• SOFC
• contaminants

The increasing demand of energy and the increasing concern about global warming has more and more drawn the attention on the use of renewable sources of energy.
An interesting solution can be the integration of biomass gasifiers with Solid oxide fuel cells (SOFCs). Indeed, these systems allow to achieve high conversion efficiency of biomass to electrical energy. In addition, high quality heat is available for further applications, because SOFCs operate at high temperatures and the processes that take place in them are overall exothermic.
However, solid oxide fuel cells are generally very sensitive to impurities contained in syngas. For this reason, a gas cleaning unit is present between the gasifier and the SOFC. In particular, employing a hot gas clean-up, the overall thermal efficiency of system is greater, because cooling and re-heating steps typical of low temperature gas cleaning are avoided.
In this work an integrated system with an updraft gasifier is considered. This type of gasifiers has several advantages in comparison to the other types: a greater thermal efficiency, it can handle biomass with high moisture content, syngas entrains a lower quantity of particulate matter and has a quite good LHV. On the other hand, a greater amount of tar is produced in an updraft gasifier. However, if SOFC internal tar reforming is feasible, a higher content of this contaminant will lead to a higher amount of available fuel in the cell and, thus, this will be an advantage. Moreover, the endothermic tar reforming reaction can contribute to reducing the excess air necessary to cool down the cell, thus increasing further the system efficiency.
The aims of this thesis are:
• studying the feasibility of tar internal reforming,
• studying the effects of both hydrogen sulfide and tar on SOFC.
• investigating the tolerance limits of SOFCs for tar and hydrogen sulfide,
Solid oxide fuel cells have a suitable environment for tar reforming: in the anode chamber there are catalyst, high temperature, steam and/or CO2. Moreover, energy is available to carry out reforming, which is an endothermic reaction for most of compounds. If tar reforming can be done in the cell, tar reformer will be not needed or, at least, there will be a smaller one or cheaper materials will be used. Moreover, less energy will be required. In this way, a higher system efficiency can be achieve.

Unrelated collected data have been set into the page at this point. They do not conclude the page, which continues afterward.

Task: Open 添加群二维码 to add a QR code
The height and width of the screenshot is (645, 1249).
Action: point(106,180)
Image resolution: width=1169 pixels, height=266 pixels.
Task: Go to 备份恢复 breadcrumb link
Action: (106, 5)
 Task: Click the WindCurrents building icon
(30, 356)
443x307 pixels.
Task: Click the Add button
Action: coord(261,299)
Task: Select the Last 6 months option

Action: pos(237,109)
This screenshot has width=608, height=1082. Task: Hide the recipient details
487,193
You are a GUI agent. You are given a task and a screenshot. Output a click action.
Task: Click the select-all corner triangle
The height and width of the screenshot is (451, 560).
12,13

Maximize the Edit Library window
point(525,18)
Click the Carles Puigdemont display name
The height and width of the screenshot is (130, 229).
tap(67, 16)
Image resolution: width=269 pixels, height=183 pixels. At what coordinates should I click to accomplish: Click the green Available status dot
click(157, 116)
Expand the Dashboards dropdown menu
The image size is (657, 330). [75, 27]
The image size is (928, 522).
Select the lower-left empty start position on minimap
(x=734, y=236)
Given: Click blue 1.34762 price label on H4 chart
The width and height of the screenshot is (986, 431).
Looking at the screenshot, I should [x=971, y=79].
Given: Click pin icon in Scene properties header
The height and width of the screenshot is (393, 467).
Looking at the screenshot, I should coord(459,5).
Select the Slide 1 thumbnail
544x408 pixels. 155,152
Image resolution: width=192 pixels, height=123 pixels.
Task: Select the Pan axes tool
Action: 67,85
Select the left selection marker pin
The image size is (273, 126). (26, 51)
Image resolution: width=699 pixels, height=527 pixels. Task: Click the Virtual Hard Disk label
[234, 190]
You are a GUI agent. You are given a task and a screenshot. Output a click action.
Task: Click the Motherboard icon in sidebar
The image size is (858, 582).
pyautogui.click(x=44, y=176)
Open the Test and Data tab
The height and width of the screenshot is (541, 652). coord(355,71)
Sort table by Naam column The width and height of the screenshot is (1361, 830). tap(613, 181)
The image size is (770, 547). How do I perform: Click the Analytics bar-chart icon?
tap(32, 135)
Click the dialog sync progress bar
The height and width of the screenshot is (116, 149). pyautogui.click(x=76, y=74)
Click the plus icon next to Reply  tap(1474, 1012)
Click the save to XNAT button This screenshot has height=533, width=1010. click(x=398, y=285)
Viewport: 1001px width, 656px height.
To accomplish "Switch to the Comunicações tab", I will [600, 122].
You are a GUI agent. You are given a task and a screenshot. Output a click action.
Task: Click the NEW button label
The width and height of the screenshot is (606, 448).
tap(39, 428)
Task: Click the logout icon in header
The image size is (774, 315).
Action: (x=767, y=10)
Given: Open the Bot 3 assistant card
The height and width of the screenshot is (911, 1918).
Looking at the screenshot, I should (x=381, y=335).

Although, tolerance limit is already known for hydrogen sulfide, this are investigated in this work because they depend widely on the operating conditions, such as fuel composition, temperature, current load, anode materials. Indeed, the found tolerance limit is strictly associated to the GCU operating temperature. The higher the tolerance limit, the higher the operating temperature of the GCU. A higher operating temperature of the GCU might result is a higher efficiency for the whole system.
In order to investigate these points, four sets of experiments were carried out. In the first one the cell was exposed to clean syngas to have a reference for the following tests. In the second set of experiments, the effects of several concentrations of acetic acid (20 – 150 g/Nm3) were studied. During the third one, 0.8 ppm(v) and 1.3 ppm(v) of hydrogen sulfide were added to syngas stream. At the end, synergistic effects of tar and H2S on cell performance and the effect of hydrogen sulfide on acetic acid reforming were investigated.
All these sets of tests were carried out in the same operating conditions: at 800°C and under a current density of 68 mA/cm2. The employed SOFCs were electrolyte-supported with Ni-GDC anodes. The cells were exposed to each concentration of contaminants for 24 h. When cells performance were affected by these contaminants, a recovery step was carried out.
The effects of these contaminants on the cell were evaluated by i-V curves, monitoring the cell voltage, tar sampling and micro-GC.
It was found that acetic acid was very reactive and reformed in the cell. Carbon deposition due to homogeneous decomposition of acetic acid seemed to occur because solid carbon was observe in the anode inlet ceramic pipe. Micro-GC data suggested that this tar species may produce CH4 from its decomposition. Hydrogen sulfide affected widely the cell performance, methane steam reforming and water-gas shift reaction. Sulfur poisoning due to both H2S concentrations seemed to be partially reversible. These behaviours were confirmed also in the last set of experiments.